DressageDirect berichtet über Wolfram Wittigs Training mit Jan Ebeling (englisch)
Training Wittig helps Jan Ebeling
The paths to WEG Selection are varied indeed. Some US riders are planning trips to Europe—Adrienne Lyle and Guenter Seidel to work with Klaus Balkenhol . Also Tina Konyot plans to compete in European shows this summer. Jan Ebeling instead asked his coach, Wolfram Wittig, to come to the U.S., and they have just finished an intense week of work.
Wittig, husband of FEI rider Brigitte Wittig and coach now for the past 8 years of dressage legend Isabell Werth, pronounced himself happy with the improvement in all the horses, from Ebeling’s WEG hopefuls Rafalca and Sandrina, through young ones just starting. “I like to watch horses from the earliest days” says Wittig. “To breed them, to watch them grow, to train and then show or watch others compete – they are showing our breeding and training. Nothing better!”
Asked if his ideas on breeding have changed at all, he immediately responds, “For sure not! It is always about the balance. The construction of the horse. It is best if a horse is made in such a way that it can carry itself AND carry the rider with no change, no effort. Then—there is really no resistance and the training is easy.”
The Wittig foundation stallion, Breitling W (Bismarck x Maat I) is retired from the show ring, but the arenas are full of his successful progeny. Right now, in the fiercely competitive German Young Grand Prix Horse championships, called Medien Cup, sons Bertoli W and Biagiotti W are both at the top listings. “ And Brioni W and Blind Date? Are right behind them.”
As for Germany’s own WEG team prospects, the self-styled “Bavarian farmer” shrugs and says that he and Isabell will “see how all the horses develop through the year—and go with the one that gets scores from the judges.” Asked about Germany’s new position—ie, not custodian of all the gold medals—he says simply, “I think we are on the right path now, going back to our roots, focusing on the training. We have to make sure we look for the new horses and not just count on the older ones because old equals history equals looking back at the past.”
Jan Ebeling says that working with Wolfram “is easy, because he has such a classical background—and also pays attention to the same details I care about.” Ebeling spent his formative years in Germany, working for the incomparable Herbert Rehbein, ‘trainer of trainers’. Jan continues, “I am a stickler on the basics, and think that when those are correct—the rest is easy. Wolfram really believes in riding the correct tempo and making sure of all the transitions so that the movements come naturally out of that, whether it is half pass or piaffe or pirouette. Really—that’s it: getting the details of the basics right.”
Jan and his wife Amy, who together run The Acres, their home base horse farm, have decided on a ‘competition calendar’ which includes small peaks at various California shows , bigger peaking for the WEG Selection Trials later this summer, and of course the hope to be on the WEG Team and peak during those important days!

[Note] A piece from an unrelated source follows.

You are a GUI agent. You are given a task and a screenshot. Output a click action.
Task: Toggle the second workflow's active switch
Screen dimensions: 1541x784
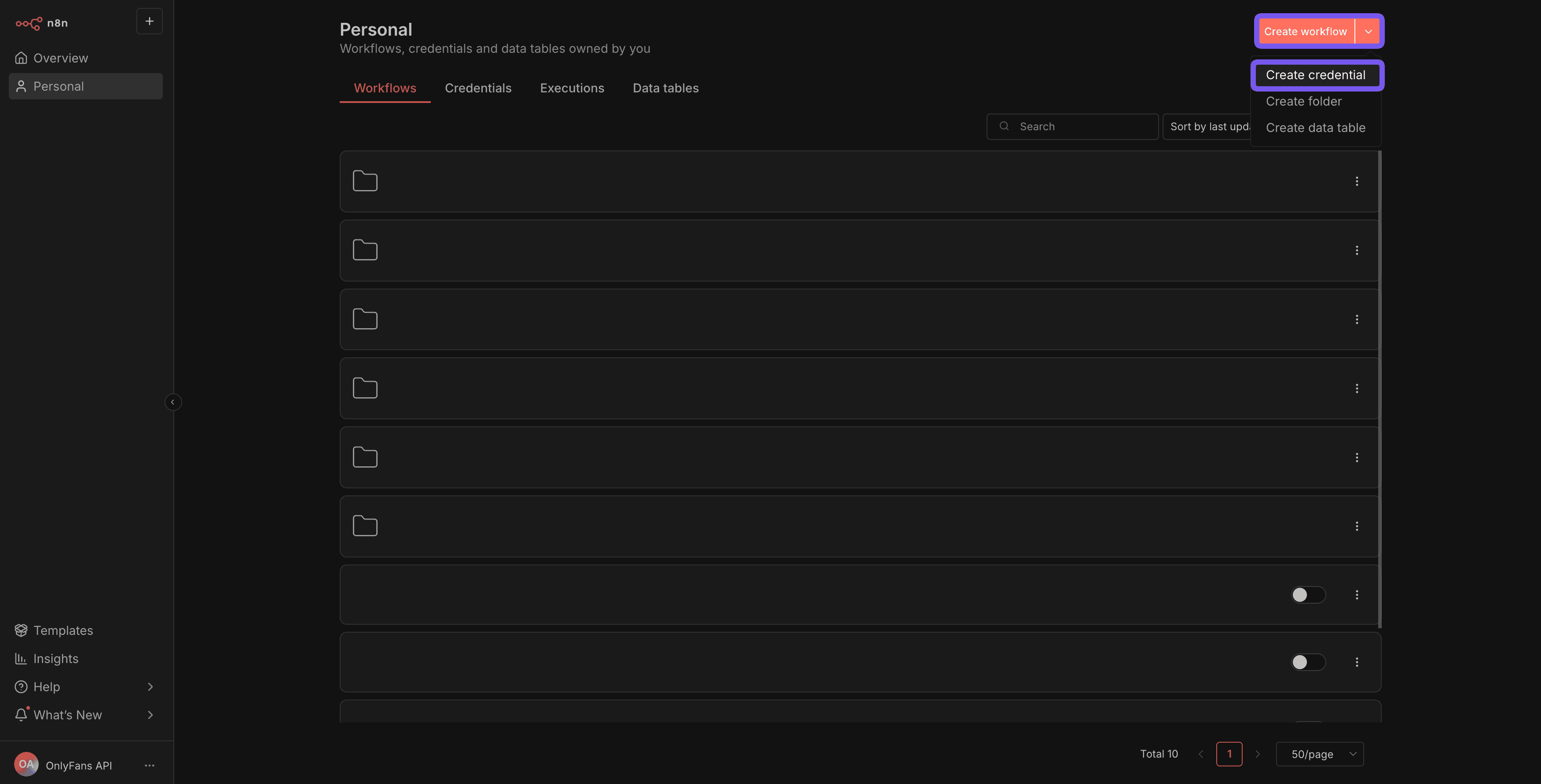1308,662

“I think my chances are really good,” says Jan, “so long as I ride my horses the way I know how to and stay focused. Rafalca (Argentinus x Rubinstein) is the more experienced and I fully count on her now, she has been so consistent in shows and at home. Sandrina (by Sandro Hit) is still green but each show, she brings excitement and improvement.” He grins. “I am a lucky rider in my horses!”